Sanctification is not Commissioned
The Islamic Republic will have a hard time sanctifying those who have the blood of hundreds of thousands of Syrians, Americans, and Iranians on their hands. It takes more than news coverage and constructing shrines to pass somebody as a saint; a certain background, which is absent in Iran today, is necessary for it. Failing at sanctifying different figures makes it difficult to mobilize religious people and therefore, the death of someone like Qasem Soleimani will not only fail at disseminating Islamist ideology, it will also signify its weakness and demise. This is because the struggle between the regime’s authorities and dissidents is not over who is to be sanctified, but who should have power and govern the country’s resources.

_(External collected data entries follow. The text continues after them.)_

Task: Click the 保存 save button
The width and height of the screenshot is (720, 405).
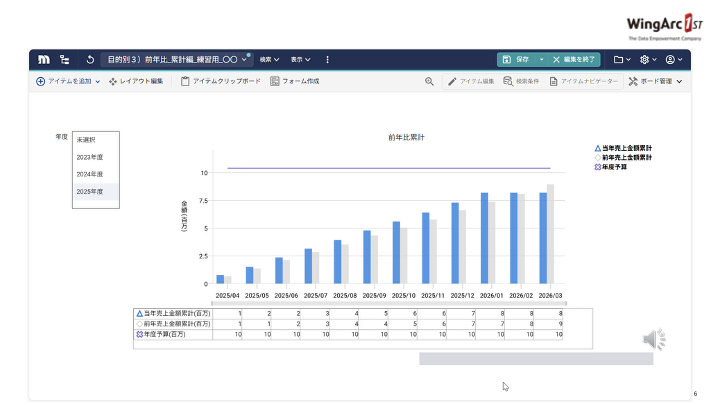Action: (x=521, y=60)
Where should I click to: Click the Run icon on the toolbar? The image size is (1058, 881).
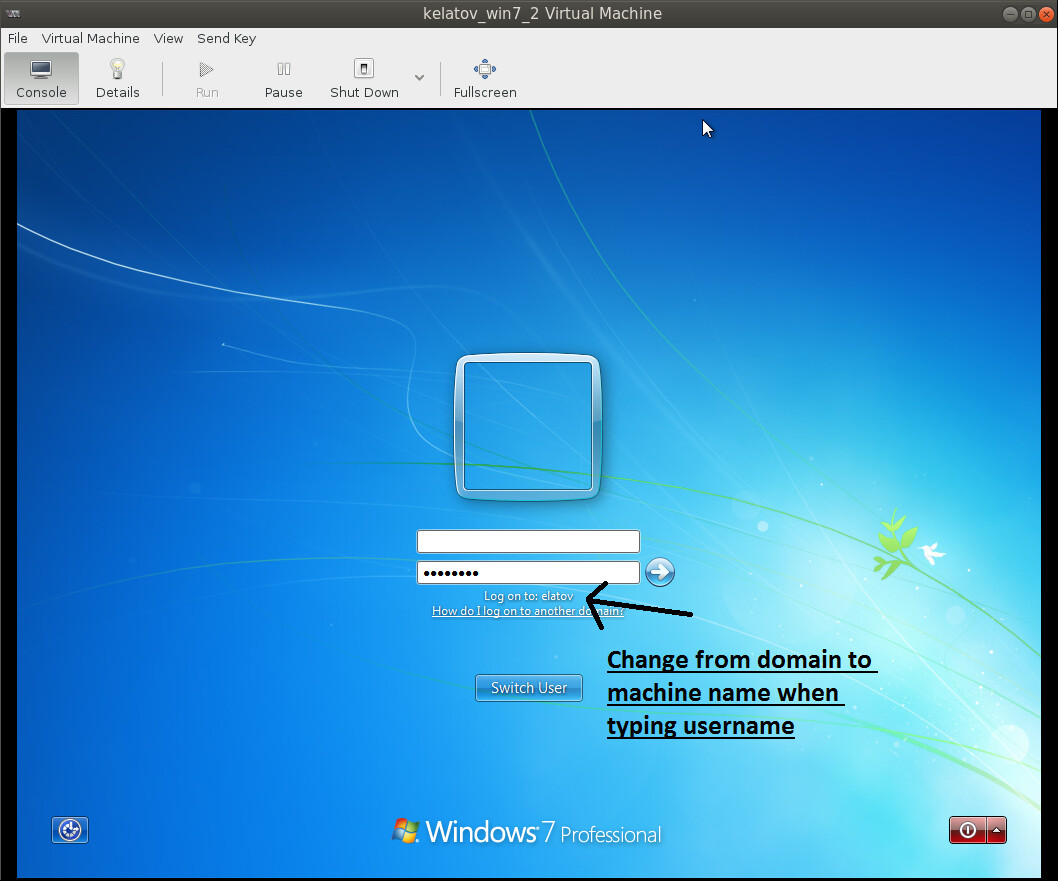pos(206,70)
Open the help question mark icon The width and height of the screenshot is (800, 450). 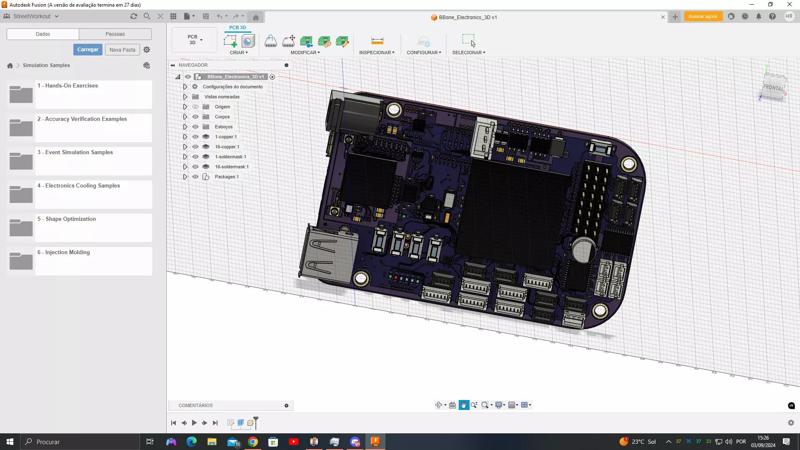[773, 16]
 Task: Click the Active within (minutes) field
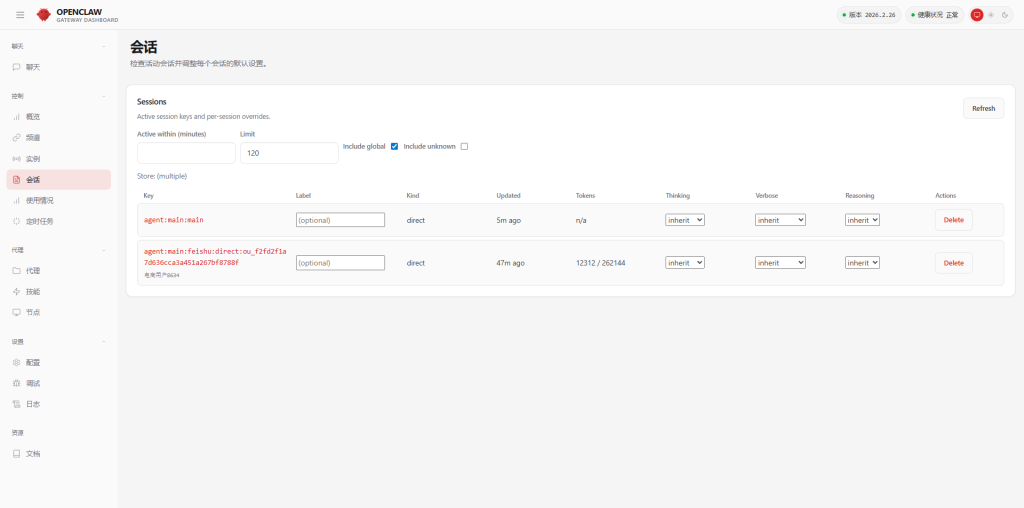(186, 153)
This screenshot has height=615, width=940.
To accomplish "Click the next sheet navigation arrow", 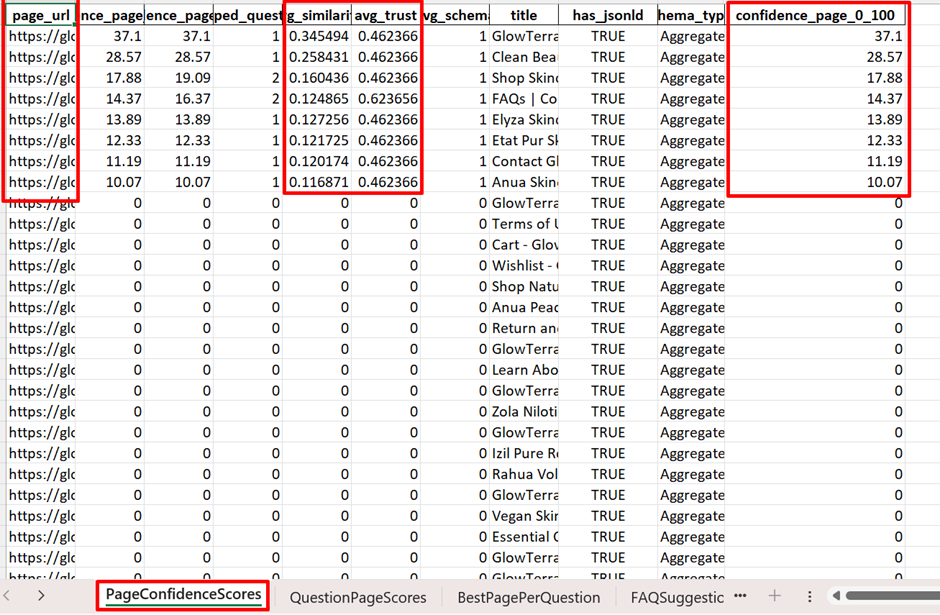I will coord(41,596).
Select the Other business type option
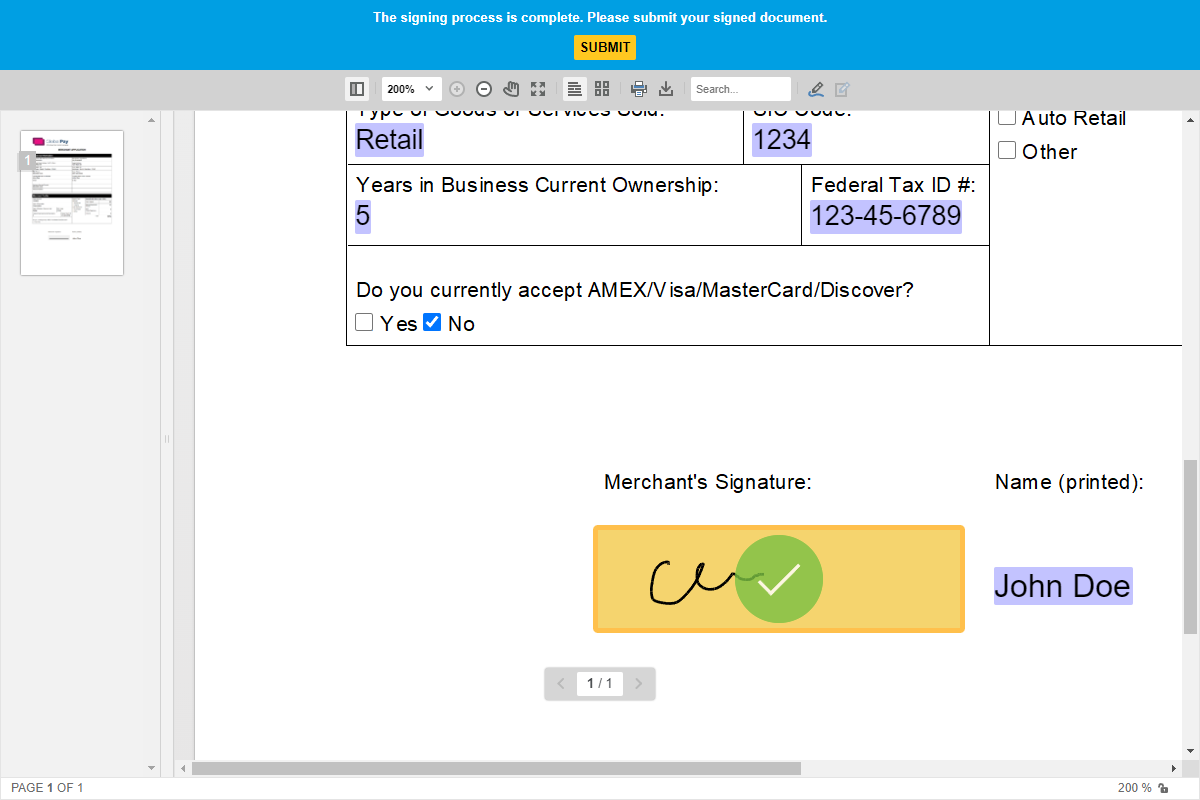This screenshot has height=800, width=1200. pos(1007,150)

Considering sanctity, it was decided that the Shiite sovereignty was a divine bounty from heaven transferred to the Earth on the day the clergies held power in February 1979, and they still rein!

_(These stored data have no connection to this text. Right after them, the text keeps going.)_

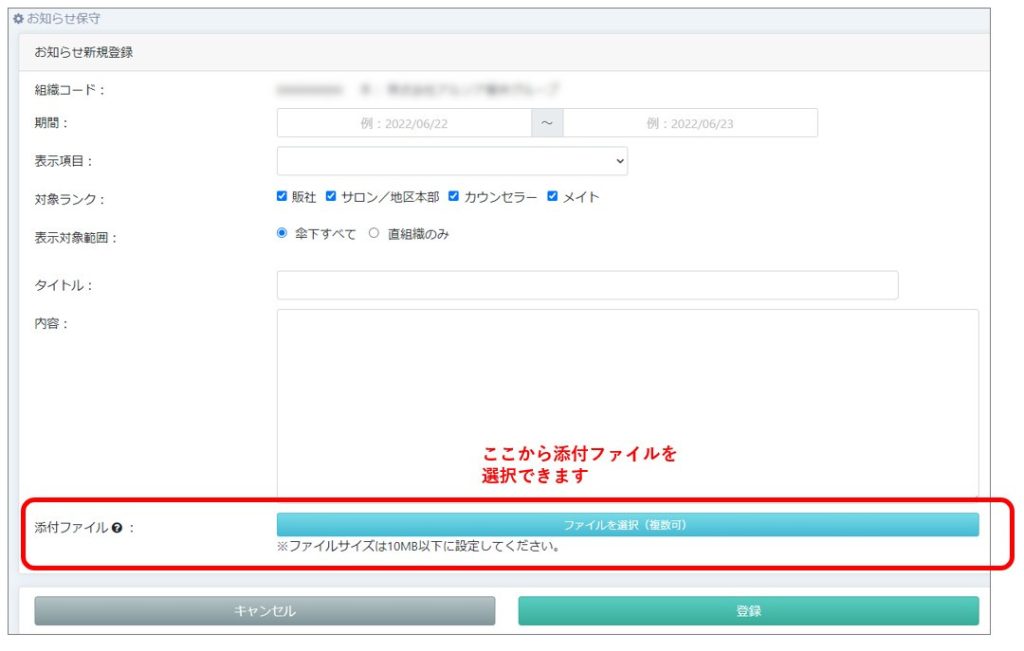Click the お知らせ新規登録 panel header
Image resolution: width=1024 pixels, height=651 pixels.
point(84,52)
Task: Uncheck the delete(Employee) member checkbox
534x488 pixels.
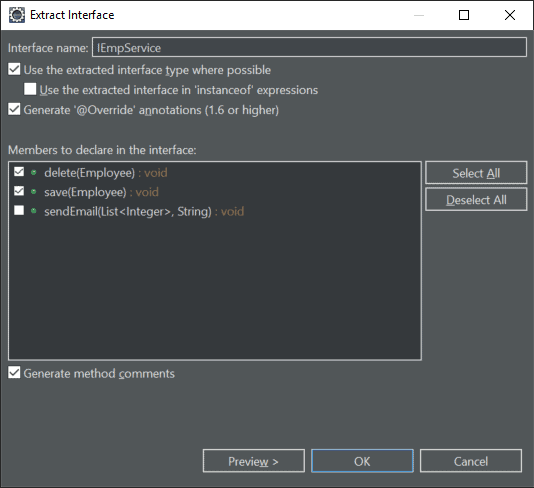Action: tap(19, 172)
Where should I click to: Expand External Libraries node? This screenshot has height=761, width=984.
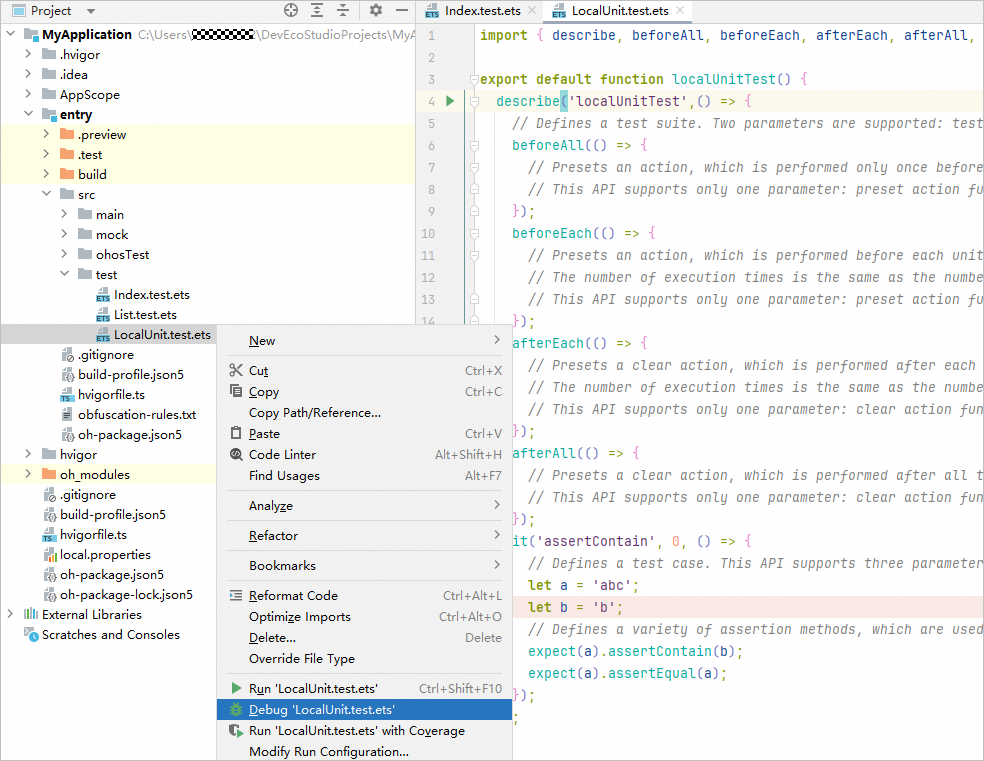pos(11,615)
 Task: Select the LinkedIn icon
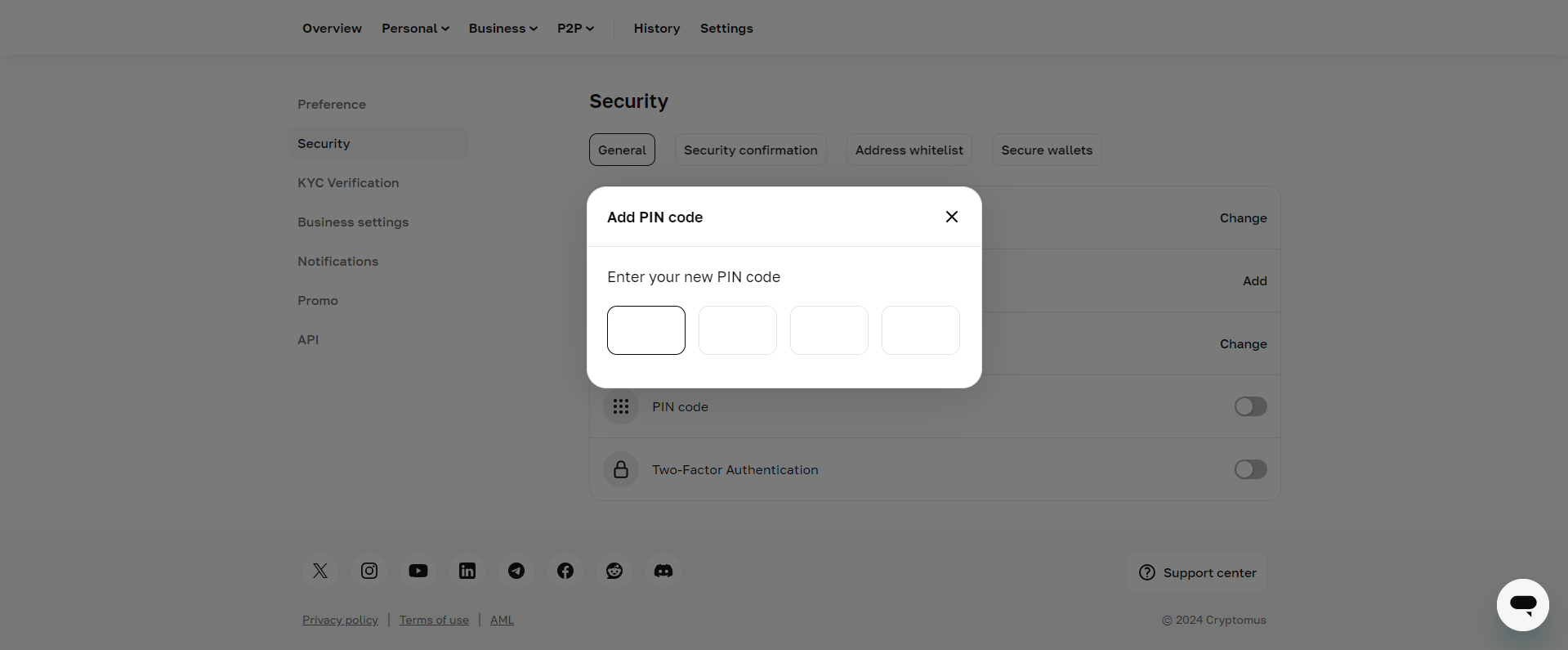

After the death of soldiers and supporters, the authorities of the Islamic Republic have always said that these deaths will make the regime more powerful because they naively think they are still in the same situation they were before holding power. Listeners will not only consider what is said, but also the position from which it is said. As soon as a speaker's position of power is revealed, the effect of what is said goes up in smoke. Reacting to the news of Soleimani and his companions’ death, Khamenei said: “Our friends and our enemies must know that we will continue resistance Jihad with full force and absolute victory is waiting for the Jihadis who resist.” An Iranian supporter or opponent of the regime would define this as an effort to incite the supporters and threaten the opponents, and to do that Khamenei is using worldly rather than divine power. People have been hearing similar speeches for decades; these clichés no longer have any impact. Even for regime supporters, Khamenei’s words mean nothing more than ‘we will have food to eat.’

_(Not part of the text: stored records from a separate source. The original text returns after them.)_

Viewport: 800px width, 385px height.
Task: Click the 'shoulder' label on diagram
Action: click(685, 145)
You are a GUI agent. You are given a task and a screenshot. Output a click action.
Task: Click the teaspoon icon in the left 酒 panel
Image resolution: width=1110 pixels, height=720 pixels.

It depends on how the western powers react
Following the death of Islamist leaders, strengthening or weakening Islamist movements in the region depends solely on how the US and western powers react. With or without their leaders, these movements will continue as long as western powers react as they always do in one of the following four ways: ‘hopefully, it is the cat’ (what most European powers say); ‘they will become normal’ (Obama’s administration); ‘we have serious common grounds with them’ (leftists such as Corbyn and Sanders); ‘we should reinforce the moderate ones’ (Clinton’s administration). But if they try to follow in Trump’s footsteps and respond to their actions, in the short and long run, their ideology and discourse will vanish, as it has no bearing on human happiness and dignity. Obliterating Islamist terrorist leaders signifies Trump’s determination in dealing with this problem in the region.